-- Task statement --
Each line of the listing must be set down exactly as it stands.
[Extracted material — start]
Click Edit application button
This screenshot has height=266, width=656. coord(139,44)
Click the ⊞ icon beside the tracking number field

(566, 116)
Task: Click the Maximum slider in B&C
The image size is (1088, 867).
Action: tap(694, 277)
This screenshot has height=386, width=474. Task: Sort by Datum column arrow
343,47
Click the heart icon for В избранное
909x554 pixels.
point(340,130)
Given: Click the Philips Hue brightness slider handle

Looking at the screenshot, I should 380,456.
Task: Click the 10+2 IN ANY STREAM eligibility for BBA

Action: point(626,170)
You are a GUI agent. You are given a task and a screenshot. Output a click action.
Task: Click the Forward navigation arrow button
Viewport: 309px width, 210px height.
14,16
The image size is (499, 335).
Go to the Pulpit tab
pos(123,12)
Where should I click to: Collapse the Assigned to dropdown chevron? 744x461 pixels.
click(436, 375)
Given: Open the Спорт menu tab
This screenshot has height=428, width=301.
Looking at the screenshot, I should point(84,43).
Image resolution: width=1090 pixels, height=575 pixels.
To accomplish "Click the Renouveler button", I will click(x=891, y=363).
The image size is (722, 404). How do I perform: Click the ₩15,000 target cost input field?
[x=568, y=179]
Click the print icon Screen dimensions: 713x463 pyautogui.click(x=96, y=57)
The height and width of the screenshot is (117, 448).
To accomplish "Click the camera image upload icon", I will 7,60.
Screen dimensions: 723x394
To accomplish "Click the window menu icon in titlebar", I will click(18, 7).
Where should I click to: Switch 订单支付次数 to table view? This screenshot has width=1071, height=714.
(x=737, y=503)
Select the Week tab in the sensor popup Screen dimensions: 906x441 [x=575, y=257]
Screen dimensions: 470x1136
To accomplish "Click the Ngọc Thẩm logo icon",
[Extracted material — finish]
-- Task output --
Click Edit application button
This screenshot has height=266, width=656. coord(139,44)
Click the ⊞ icon beside the tracking number field

(566, 116)
Task: Click the Maximum slider in B&C
The image size is (1088, 867).
Action: tap(694, 277)
This screenshot has height=386, width=474. Task: Sort by Datum column arrow
343,47
Click the heart icon for В избранное
909x554 pixels.
point(340,130)
Given: Click the Philips Hue brightness slider handle

Looking at the screenshot, I should 380,456.
Task: Click the 10+2 IN ANY STREAM eligibility for BBA

Action: point(626,170)
You are a GUI agent. You are given a task and a screenshot. Output a click action.
Task: Click the Forward navigation arrow button
Viewport: 309px width, 210px height.
14,16
The image size is (499, 335).
Go to the Pulpit tab
pos(123,12)
Where should I click to: Collapse the Assigned to dropdown chevron? 744x461 pixels.
click(436, 375)
Given: Open the Спорт menu tab
This screenshot has height=428, width=301.
Looking at the screenshot, I should point(84,43).
Image resolution: width=1090 pixels, height=575 pixels.
To accomplish "Click the Renouveler button", I will click(x=891, y=363).
The image size is (722, 404). How do I perform: Click the ₩15,000 target cost input field?
[x=568, y=179]
Click the print icon Screen dimensions: 713x463 pyautogui.click(x=96, y=57)
The height and width of the screenshot is (117, 448).
To accomplish "Click the camera image upload icon", I will 7,60.
Screen dimensions: 723x394
To accomplish "Click the window menu icon in titlebar", I will click(18, 7).
Where should I click to: Switch 订单支付次数 to table view? This screenshot has width=1071, height=714.
(x=737, y=503)
Select the Week tab in the sensor popup Screen dimensions: 906x441 [x=575, y=257]
Screen dimensions: 470x1136
To accomplish "Click the Ngọc Thẩm logo icon",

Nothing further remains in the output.